Chromatogram and UV-photodiode array spectrum of quercetin from the Nile tilapia (Oreochromis niloticus) whole body homogenate after 15-weeks feeding. a Chromatogram of quercetin and isorhamnetin with electrochemical detection (full scale = 1 nA). Quercetin, 5.4 min; Isorhamnetin, 10.5 min. b Standard quercetin (500 ng/ml) spectrum obtained with diode array detection. c Spectrum of the peak corresponding to quercetin retention time. A whole body tissue (containing 47 ng/g quercetin) extract was concentrated 20-fold before injection onto the column

Table 1 Quercetin and isorhamnetin levels in fish tissues (mean ± SD)

It is not clear at this time why quercetin was detected in tilapia but not in rainbow trout fed cottonseed-based diets which contained 0.8% natural quercetin, mostly in glycosides (Dabrowski and Lee 2001). One possible explanation for this difference can be the absorption discrepancy between the aglycone form in this study and the glycosidic ones mainly found in natural sources. Some studies indicate that quercetin glycosides are not well absorbed in animals and humans (Manach et al. 1997; Walle et al. 2000). Indeed, quercetin concentrations in feces were enhanced, but absorption was hardly measurable in rainbow trout (Dabrowski and Lee 2001).

Quercetin is rapidly metabolized to isorhamnetin, which is a weaker antioxidant compared to its parent compound (Manach et al. 1999). In consideration of the rapid conversion of quercetin in mammalian cells (Manach et al. 1998), the prolonged presence in the parent form in tilapia may be an advantageous asset vis-a-vis its pharmacological effects.

As mentioned above, quercetin does not seem to exist in glucuronide or sulfate conjugates in fish tissues.
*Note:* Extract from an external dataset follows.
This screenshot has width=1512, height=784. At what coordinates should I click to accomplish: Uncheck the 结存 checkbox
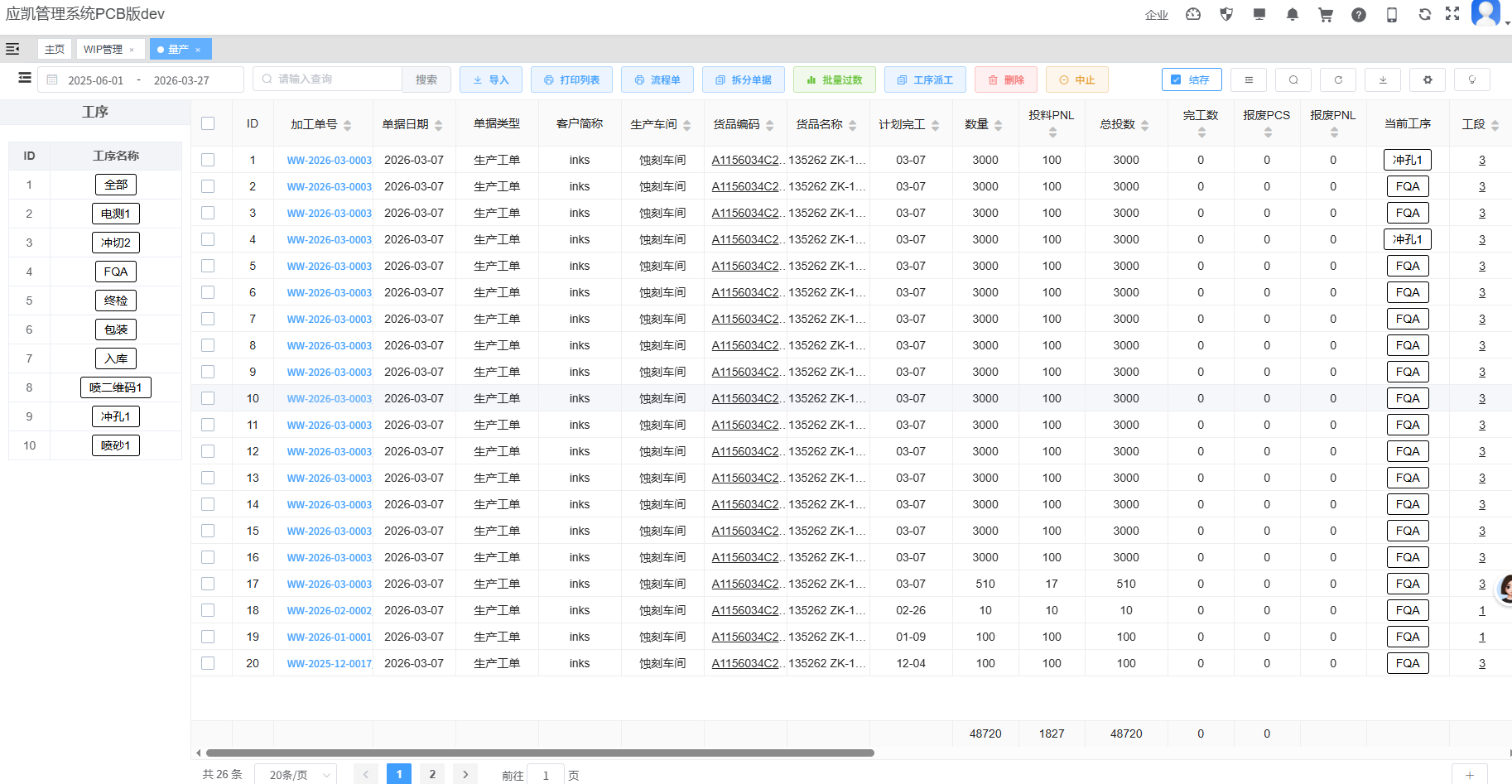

This is in contrast to the fact that both quercetin and isorhamnetin exist almost exclusively as glucuronides/sulfates in human (Erlund et al. 2000; Wittig et al. 2001) and other mammalian animal samples (Piskula and Terao 1998; Manach et al. 1999; Ader et al. 2000; Noroozi et al. 2000; Hou et al. 2003).

Trace levels of quercetin and isorhamnetin were occasionally detected in liver and body tissues of tilapia that were reared as control for 15 weeks without supplementation of quercetin (data not shown). The source of quercetin in this case might have been algae growing on tank walls, but this was not ascertained. Morrice et al. (2000) reported similar quercetin-like peaks from normal rat plasma, but they did not confirm the identity of these mysterious peaks. Sample tissues from other fish species, rainbow trout and sturgeon, fed commercial feeds that may contain plant ingredients were also examined (Table 1). Most of these samples did not exhibit significant quercetin residues except the sturgeon liver. The occurrence in some unexpected tissues needs further investigation.

It is not yet clear yet whether quercetin absorption is more efficient in tilapia compared to other fishes. It is certain, however, from this study that quercetin does not undergo metabolic conjugation to glucuronides and sulfates in tilapia, dissimilarly to other animal species examined so far.